**Written exercise**. Count the lines in the records below that contain the string "height". Reply with only the number.

**Records for the exercise**.

_ _ _ _

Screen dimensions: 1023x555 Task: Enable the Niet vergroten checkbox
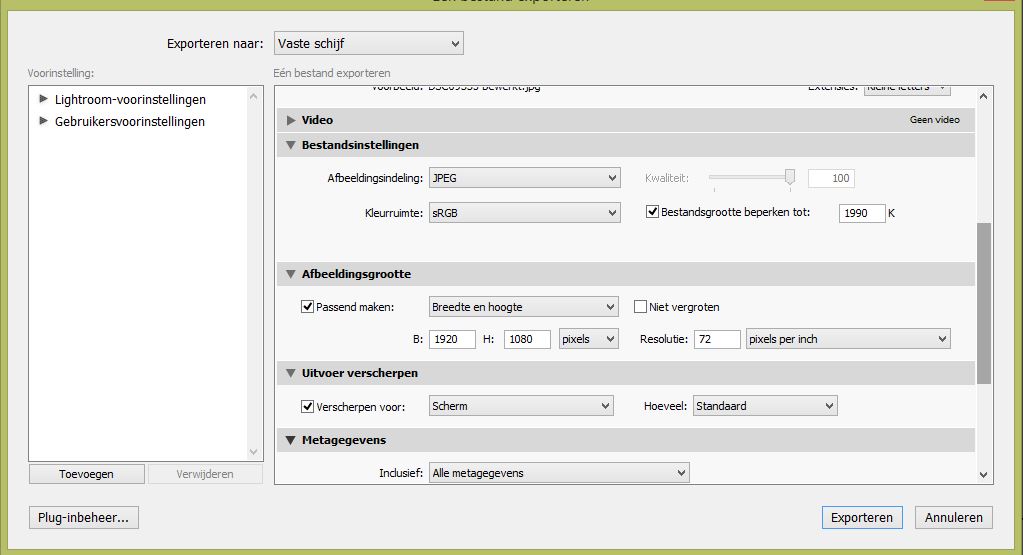coord(642,307)
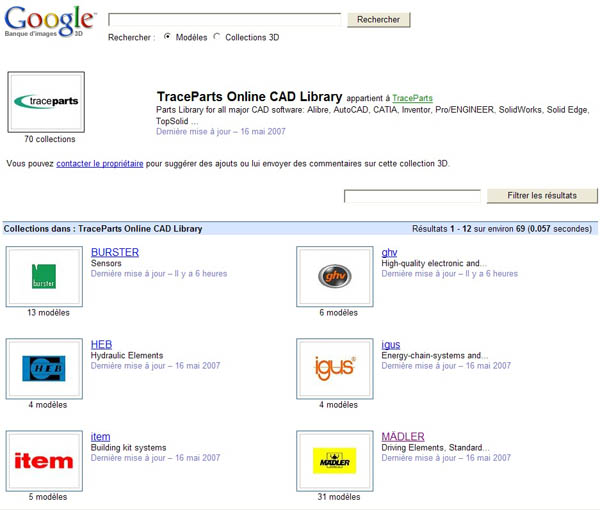Click the ghv logo thumbnail
This screenshot has width=600, height=510.
[334, 276]
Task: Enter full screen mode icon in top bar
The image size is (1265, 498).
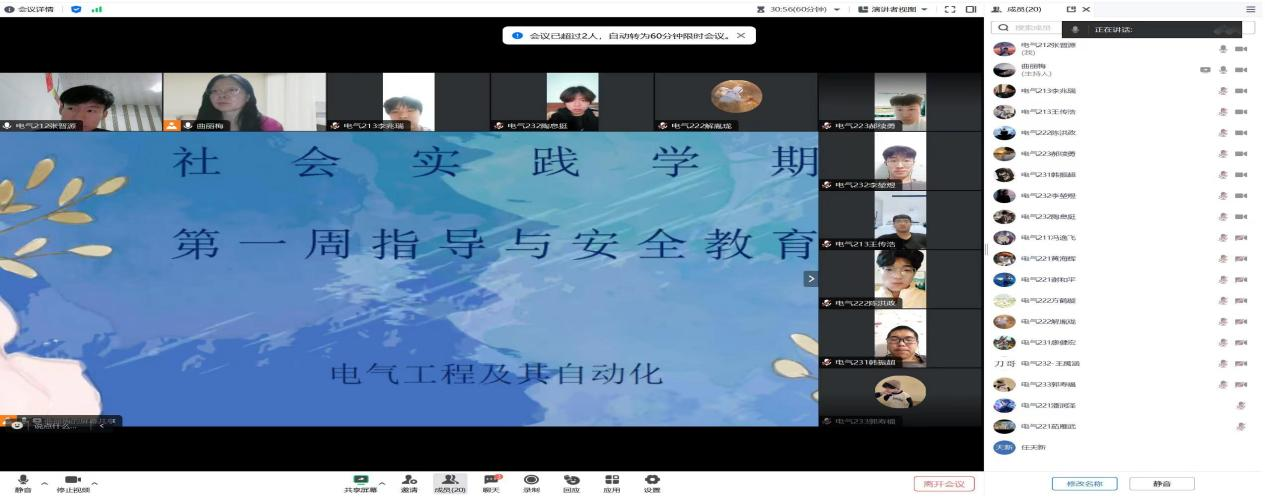Action: click(950, 9)

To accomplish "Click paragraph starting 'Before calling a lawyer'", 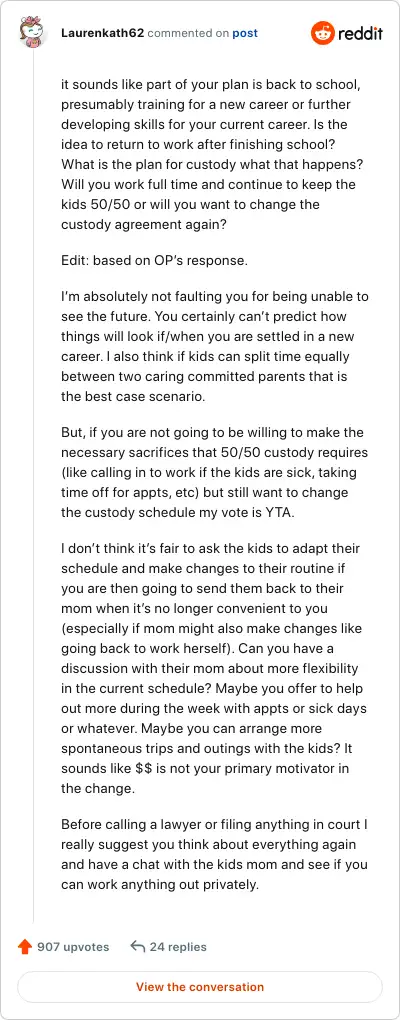I will click(214, 855).
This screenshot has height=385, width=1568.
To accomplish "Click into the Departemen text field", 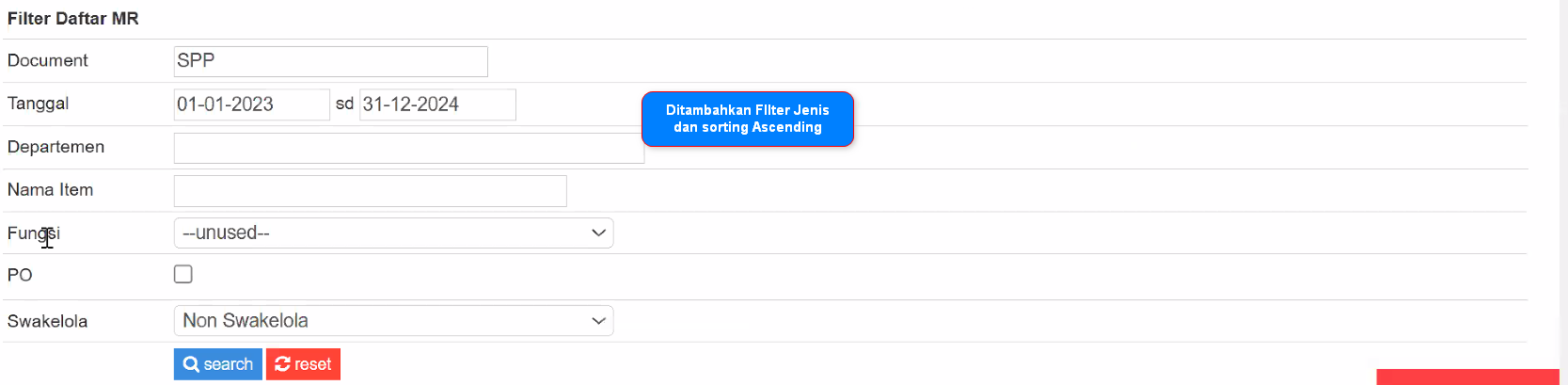I will tap(408, 148).
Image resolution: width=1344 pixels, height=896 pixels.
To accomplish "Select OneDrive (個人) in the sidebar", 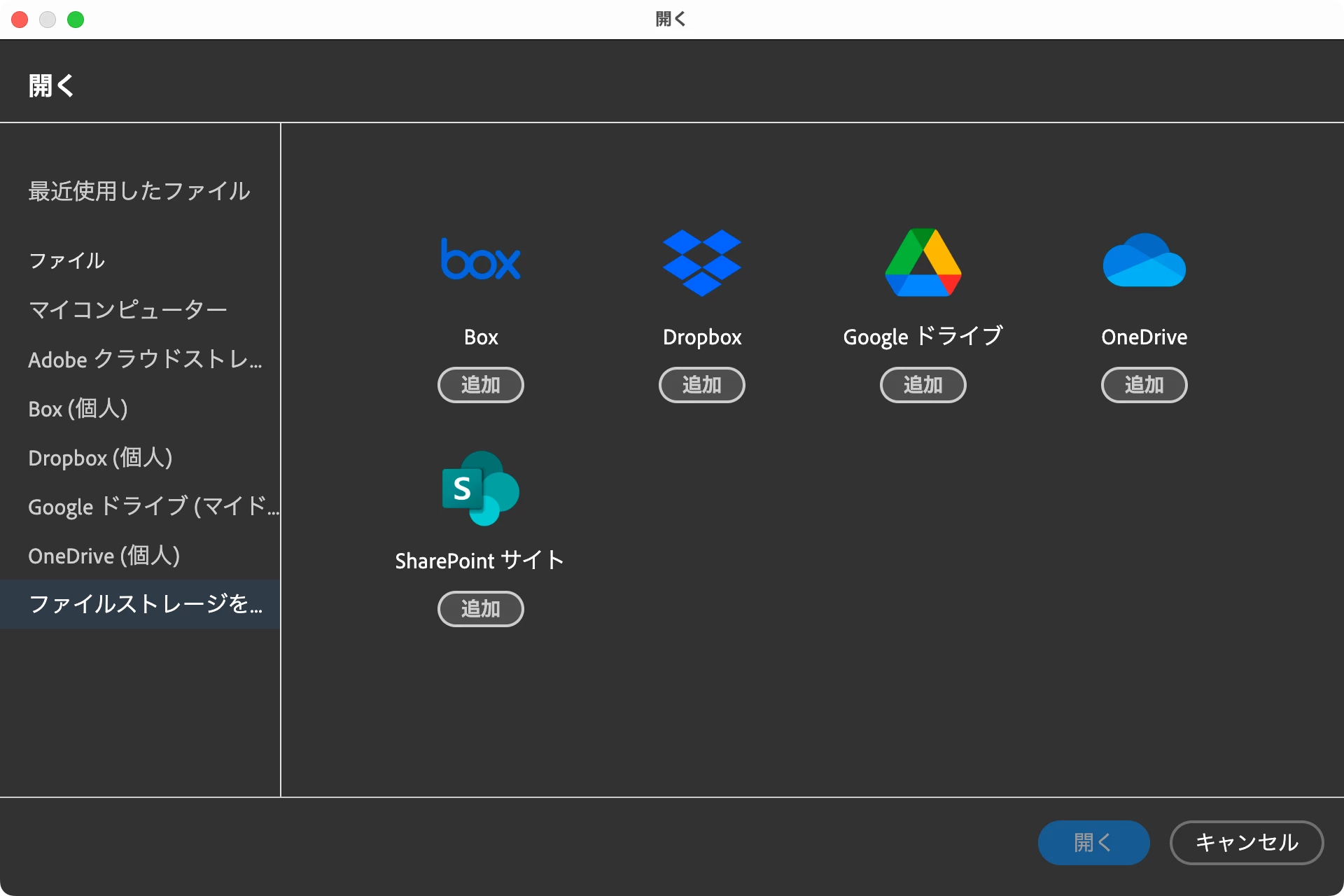I will tap(104, 555).
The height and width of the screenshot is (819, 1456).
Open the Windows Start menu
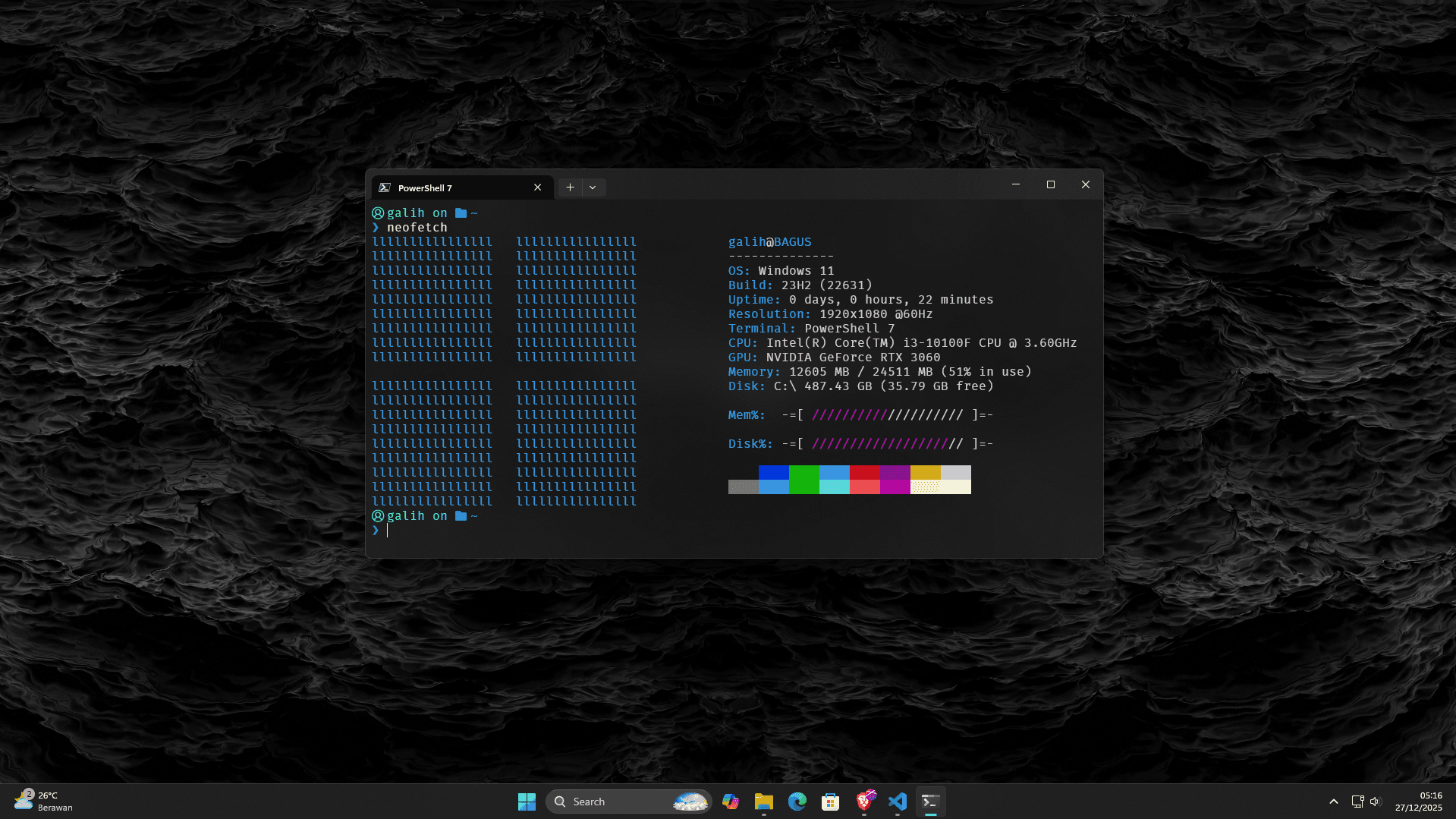527,802
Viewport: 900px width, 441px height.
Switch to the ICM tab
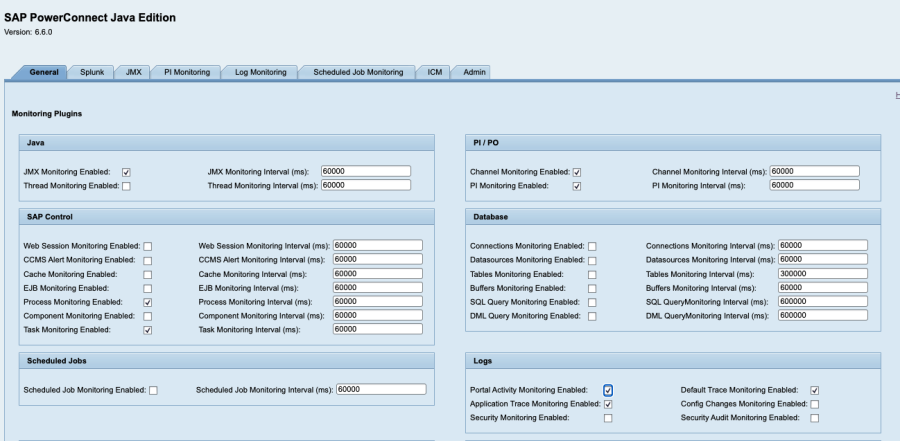click(435, 72)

_ _ _ _

**Response for this exercise**. 5